─── Records for this exercise ───

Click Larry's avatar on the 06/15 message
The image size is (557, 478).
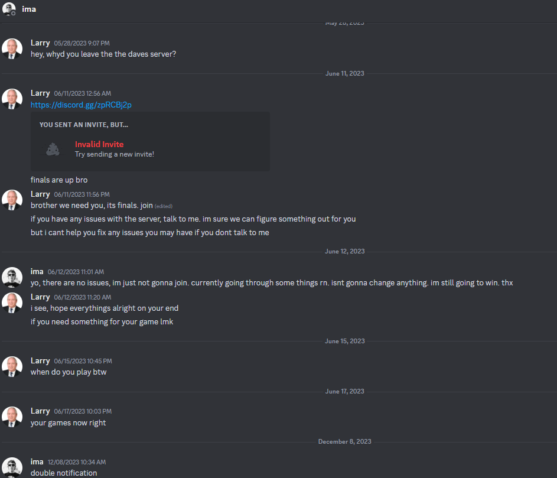point(12,366)
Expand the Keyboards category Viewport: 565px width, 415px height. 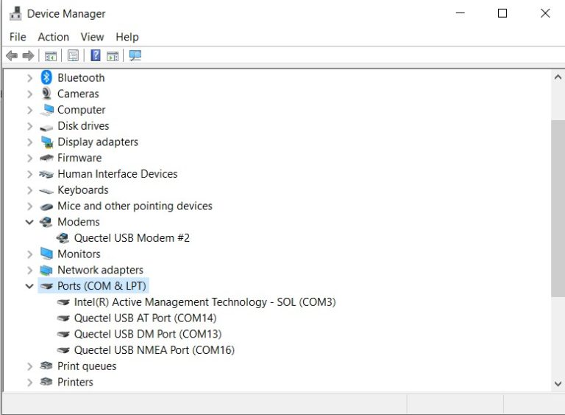click(29, 190)
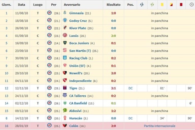Screen dimensions: 195x130
Task: Open the 2:1 result against Tigre
Action: (x=113, y=88)
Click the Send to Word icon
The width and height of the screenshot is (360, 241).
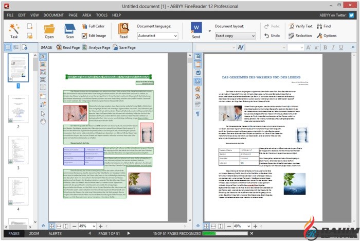pos(196,27)
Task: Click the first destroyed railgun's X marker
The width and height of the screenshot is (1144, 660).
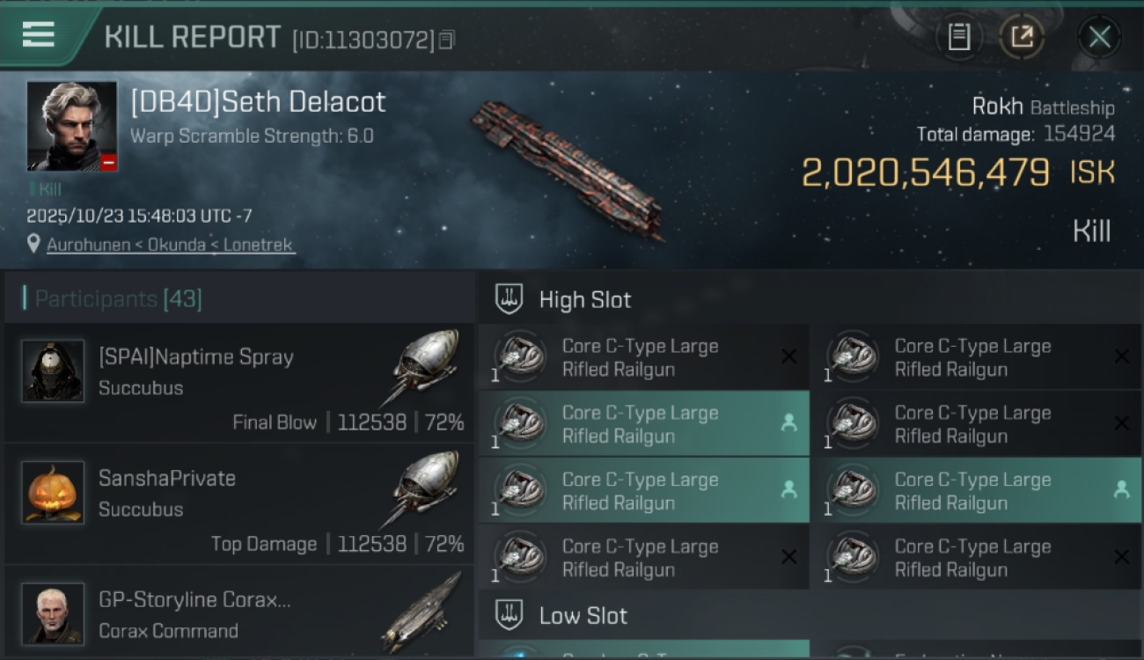Action: [x=788, y=356]
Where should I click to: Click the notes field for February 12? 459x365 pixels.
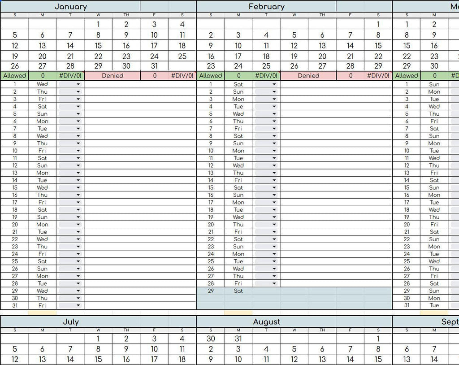[x=336, y=165]
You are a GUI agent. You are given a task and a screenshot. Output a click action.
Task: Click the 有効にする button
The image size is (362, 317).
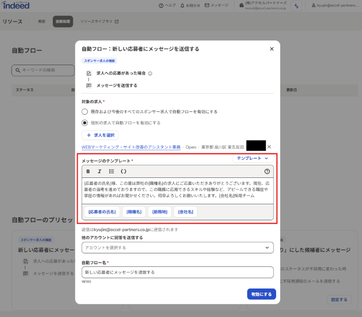[261, 294]
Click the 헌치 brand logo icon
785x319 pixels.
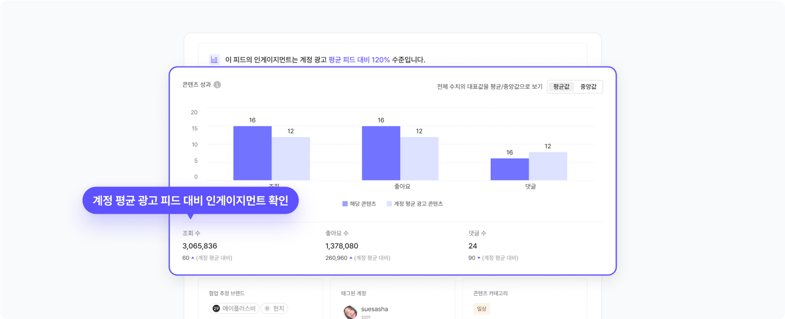[267, 309]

───

#### Work instruction:
From the line with "Task: Click the 有効にする button" through the final line of the records above, return each line exactly and nothing else. Pictures are to be skipped.

#### Response area:
Task: Click the 有効にする button
The image size is (362, 317).
[261, 294]
Click the 헌치 brand logo icon
785x319 pixels.
[267, 309]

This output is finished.